Dataset and Methodology

To address the challenges in evaluating video LMMs, the researchers devised a comprehensive dataset named ShareGPTVideo. The dataset contains 900k detailed video captions, capturing a wide range of video content elements such as temporal dynamics and spatial relationships. These captions serve as a foundation for the proposed reward mechanism by providing a rich source of information for LLMs to assess the factual alignment of video LMM responses.

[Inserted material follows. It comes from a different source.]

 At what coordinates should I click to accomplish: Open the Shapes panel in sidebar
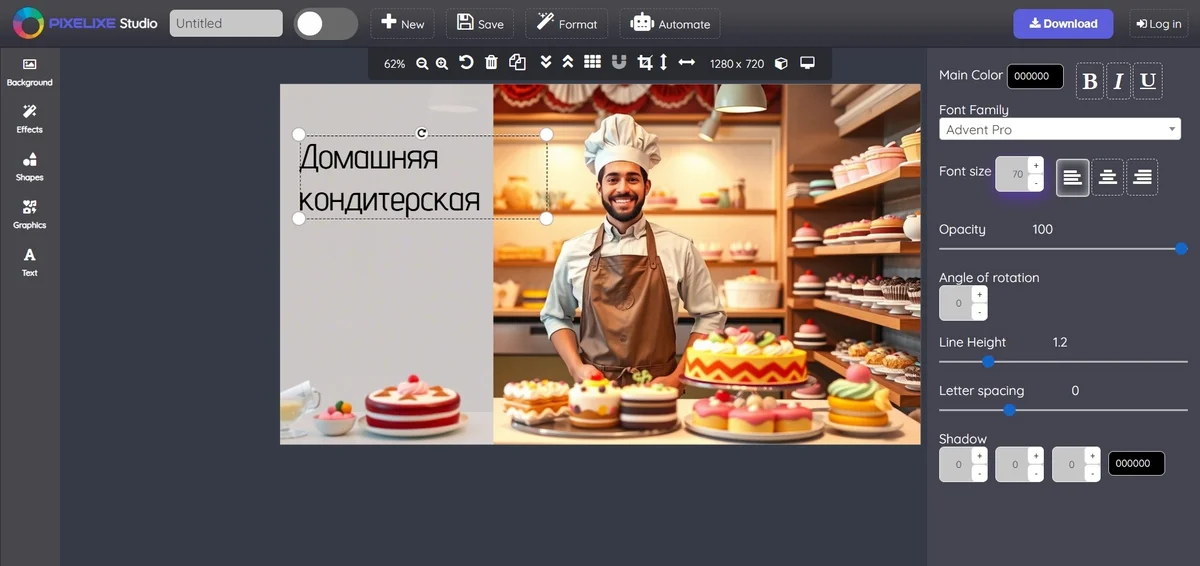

The paper outlines a three-stage training pipeline for the proposed framework:

1. Caption Pre-training Stage: Utilizes the newly introduced video caption data for pre-training, enriching the model's understanding of video content.
2. Supervised Fine-Tuning (SFT) Stage: Involves fine-tuning with video instruction-following data generated from the detailed video captions, ensuring the model's responses are grounded in the video content.
3. Direct Preference Optimization (DPO) Stage: Applies the DPO algorithm to refine the model's responses further, using rewards derived from a LLM's assessment of the responses' factual alignment.

Experimental Results

The experimental evaluation demonstrates the effectiveness of the proposed framework in enhancing video LMMs' performance on video QA tasks. Notably, the LLaVA-Hound-DPO model, which incorporates the DPO training stage, achieved an 8.1% improvement in accuracy over its SFT counterpart. This significant performance enhancement illustrates the value of utilizing video captions as proxies for video content in the DPO process.

Implications and Future Work

This research represents a significant advancement in the alignment and performance of video LMMs on video QA tasks. The introduction of a cost-effective and scalable reward mechanism using detailed video captions as proxies offers a promising direction for future work in multimodal model training and evaluation. The work also opens up new possibilities for exploring other domains where video content understanding is critical. Future research might include expanding the dataset to cover a broader range of video types and exploring other model architectures to further improve performance and alignment in video-based tasks.

Conclusion

In conclusion, this paper presents a novel approach to improving video LMMs through a detailed video caption dataset and a tailored DPO method. The proposed framework not only enhances model performance on video QA tasks but also addresses the scalability challenges associated with training multimodal models. This work lays a solid foundation for further research in video content understanding and model alignment, marking a notable contribution to the field of AI and multimodal learning.